Политический процесс, грозивший самыми тяжелыми последствиями для привлекаемых к ответственности, не мог не сопровождаться попытками части обвиняемых выйти из поля наказания, спастись от преследования. Об этом ясно и недвусмысленно говорит линия поведения на следствии, которой первоначально придерживались многие из тех, кто был впоследствии осужден: полное отрицание существования тайного общества, антиправительственных деяний – например, со стороны П. И. Пестеля, Н. А. Крюкова, других значительных фигур среди участников декабристских союзов. О желании утаить многие обстоятельства и, прежде всего, имена сочленов по тайному обществу, напрямую свидетельствуют следственные показания (И. Д. Якушкин, И. И. Пущин) – здесь основное значение имели этические принципы. С другой стороны, чиновники Комитета вполне сознавали это стремление подвергнутых аресту. Так, Боровков в своих воспоминаниях отмечал: «Главное упорство большей части допрашиваемых состояло в открытии соумышленников, но когда им показали бывшие в Комитете списки членов их обществ, когда сказали им, что они почти все уже забраны, тогда они стали чистосердечнее»[315].

Тактика сокрытия отдельных обстоятельств (как правило, служащих более тяжкому обвинению), взятая на вооружение многими привлеченными к расследованию, отчетливо прослеживается при анализе следственных показаний, при обращении к мемуарным источникам. Зная особенности политического расследования, часть попавших в его орбиту лиц старалась не расширять круг обвиняемых; некоторые из них прямо декларировали эту позицию в своих показаниях (Якушкин, Пущин, Лунин и др.). В частности, Лунин писал, что «постановил себе неизменным правилом никого не называть поименно», поясняя: «…касательно основателей Тайного общества и лиц, к оному принадлежащих, я не мог по совести отвечать удовлетворительно, ибо, называя их поименно, я изменил бы родству и дружбе» [316]. В своих записках Трубецкой обозначил один из главных первоначальных мотивов собственного поведения на следствии: стремление избежать показаний на других лиц и укрытие имен сочленов[317]. Такая же ситуация с «упорством» в сокрытии имен «соучастников» возникала при допросах многих других арестованных[318]. Впоследствии, в ходе процесса, это «упорство», однако, под влиянием различных мотивов ослабевало.

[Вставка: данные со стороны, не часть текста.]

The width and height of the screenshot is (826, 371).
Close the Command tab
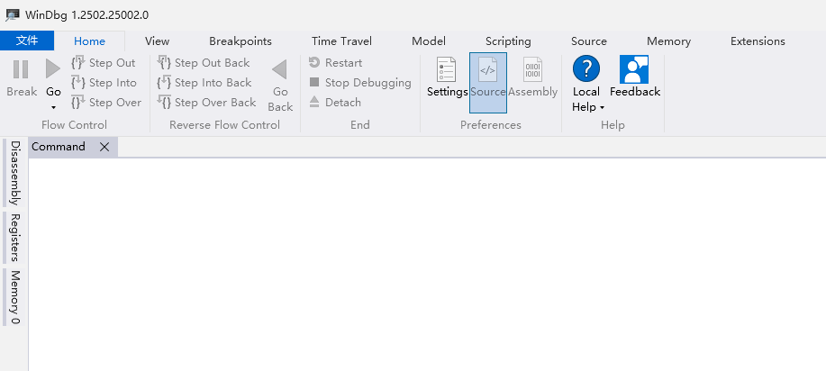tap(104, 147)
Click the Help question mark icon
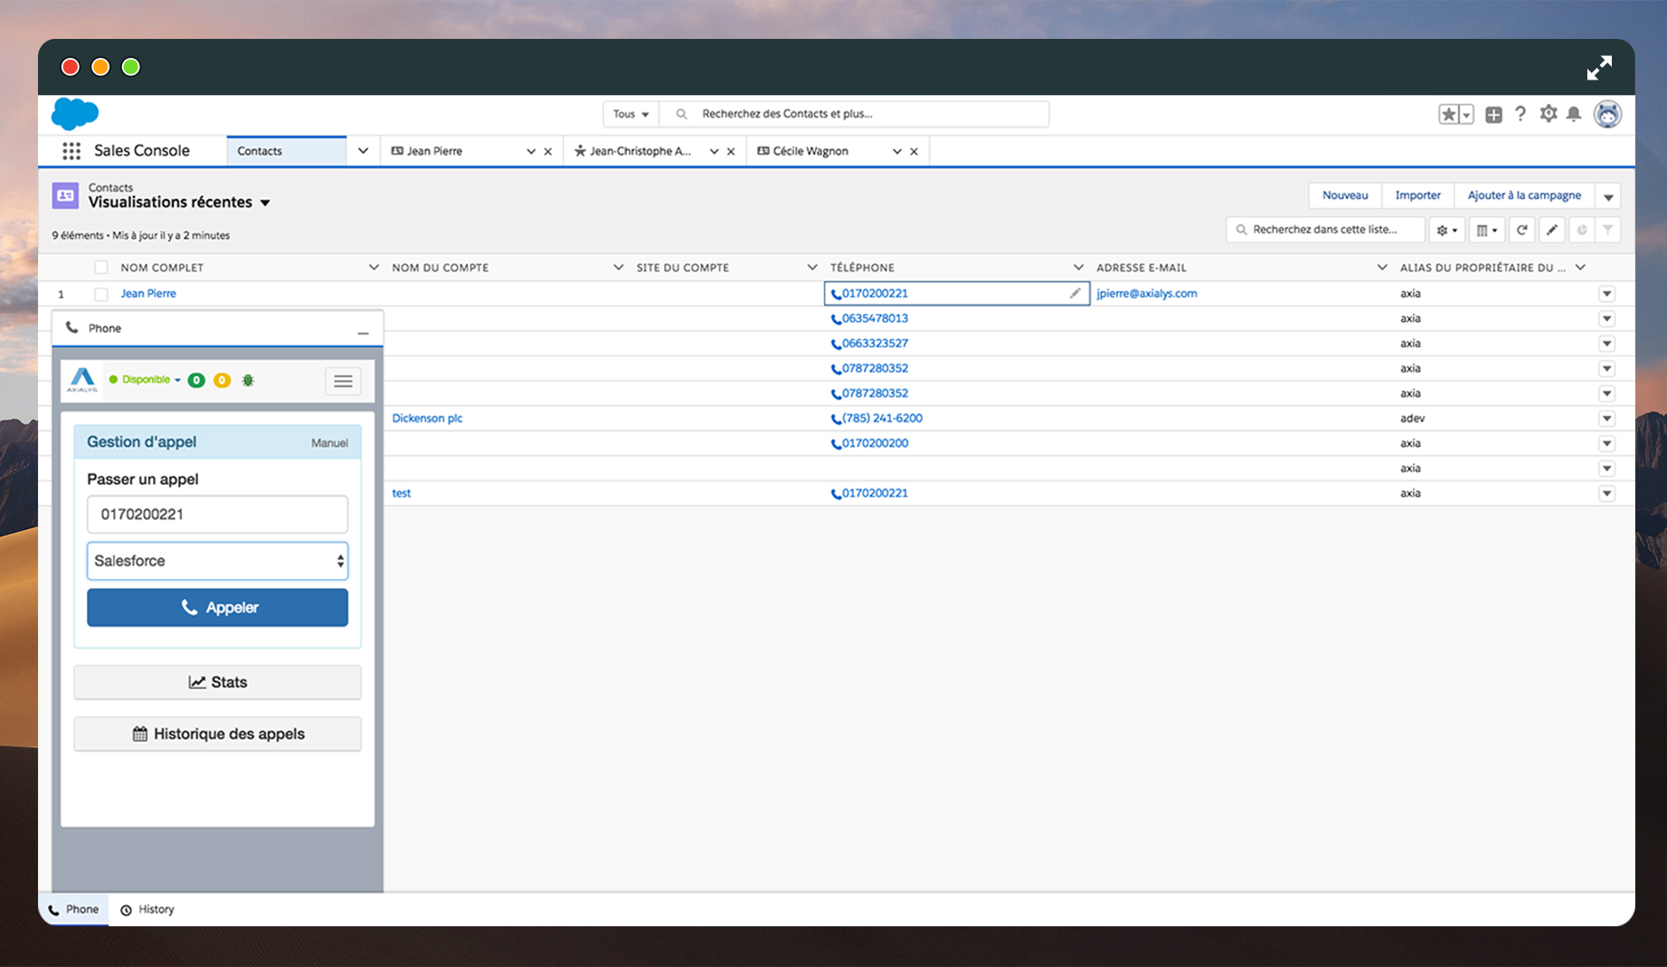 click(x=1520, y=114)
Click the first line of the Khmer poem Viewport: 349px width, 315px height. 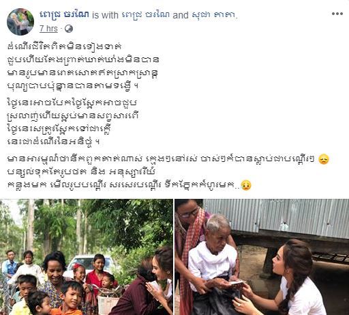click(65, 46)
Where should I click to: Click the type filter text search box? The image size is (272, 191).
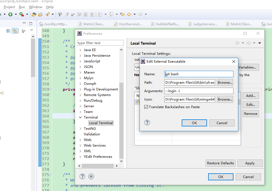(100, 43)
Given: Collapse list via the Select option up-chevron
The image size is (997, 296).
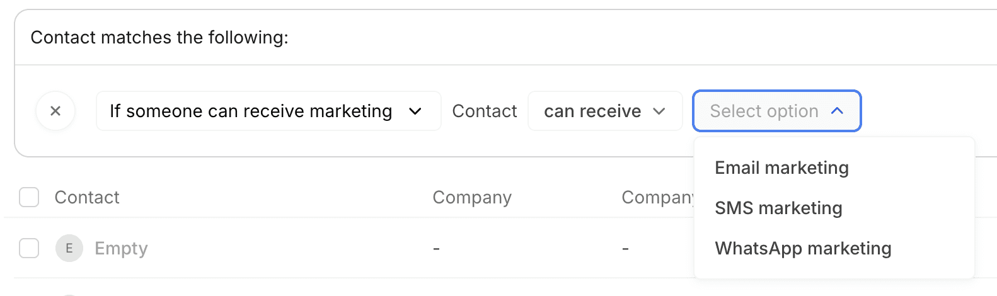Looking at the screenshot, I should [x=837, y=111].
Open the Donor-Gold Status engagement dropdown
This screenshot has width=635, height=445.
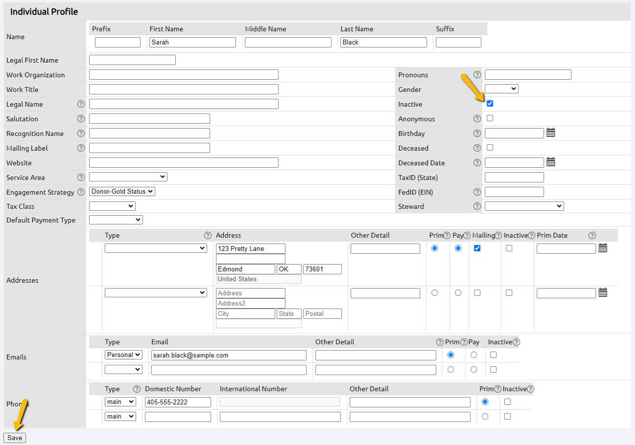(x=121, y=191)
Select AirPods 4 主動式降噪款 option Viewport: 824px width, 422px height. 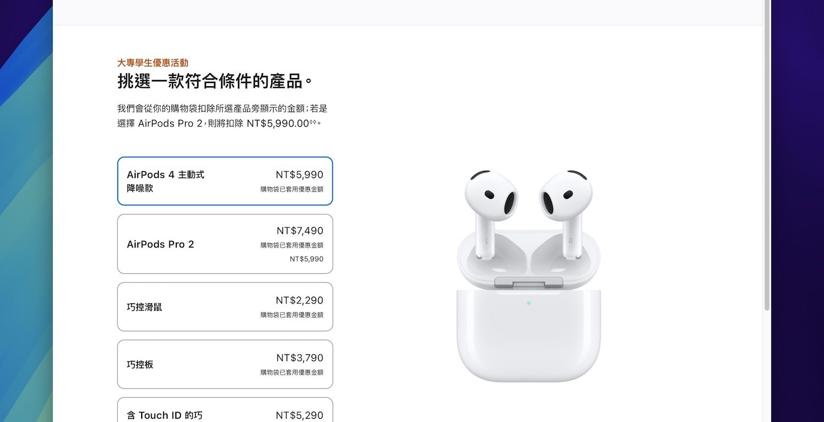click(225, 181)
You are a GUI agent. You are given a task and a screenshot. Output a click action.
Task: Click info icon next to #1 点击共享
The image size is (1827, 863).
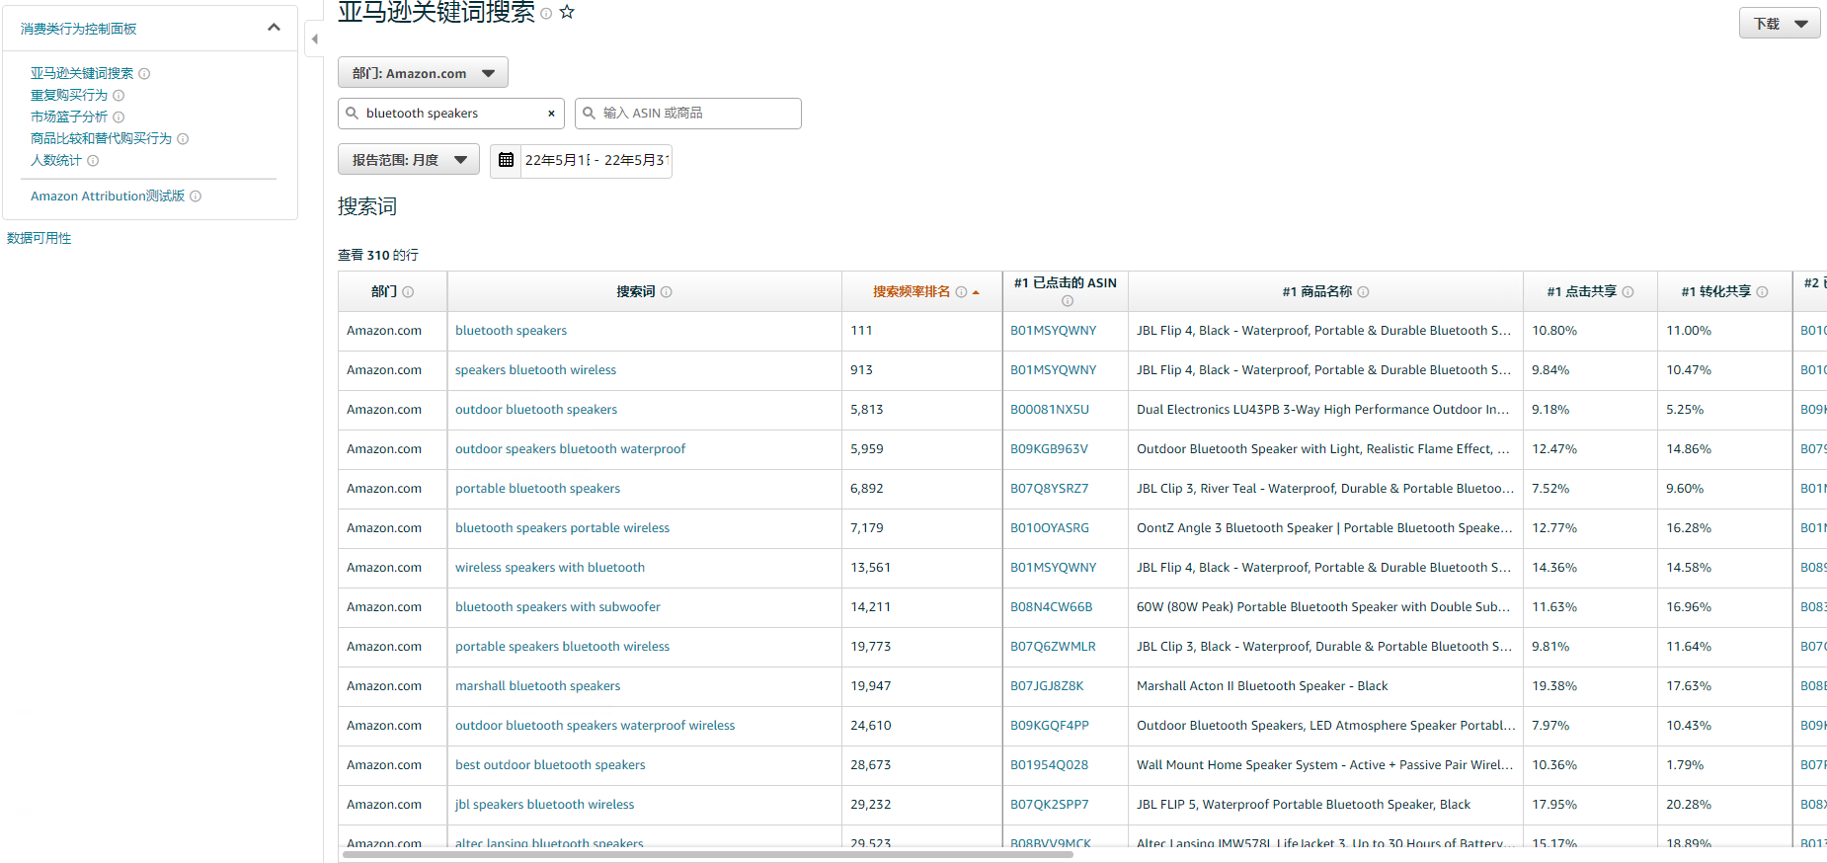click(1628, 292)
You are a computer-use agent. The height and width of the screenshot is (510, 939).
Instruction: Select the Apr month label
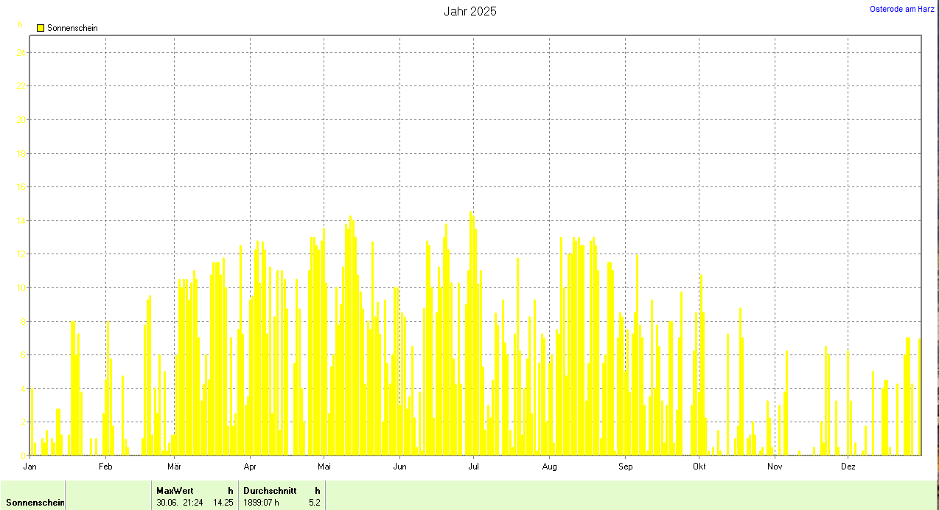coord(250,467)
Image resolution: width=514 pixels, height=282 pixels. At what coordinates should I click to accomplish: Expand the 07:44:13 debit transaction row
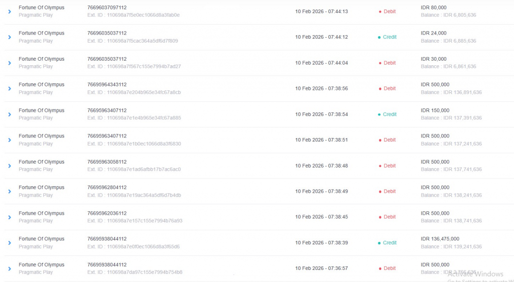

Очевидно, в условиях следствия произошло разделение всех действительно виновных по линиям защиты и, в целом, по тактике поведения на процессе. Степень откровенности привлеченных к процессу была различной. Прямо или косвенно об этом свидетельствовали сами бывшие подследственные в поздних мемуарных текстах; недаром в ряде случаев потребовалось примирение с теми, кто давал уличающие показания, усиливающие вину других осужденных. Наряду с этим, как известно, многие из осужденных и наказанных без суда настаивали на своем неактивном участии в заговоре или на полном незнании «злоумышленных» целей тайного общества. Особенно выраженной и очевидной эта ситуация становится при обращении к изучению следственных показаний не тех, кто был признан следствием наиболее активным и осведомленным участником декабристских союзов, осужденных по приговору Верховного уголовного суда, – а тех, кто избежал судебного преследования или наказания: наказанных без суда, помилованных, освобожденных в результате расследования.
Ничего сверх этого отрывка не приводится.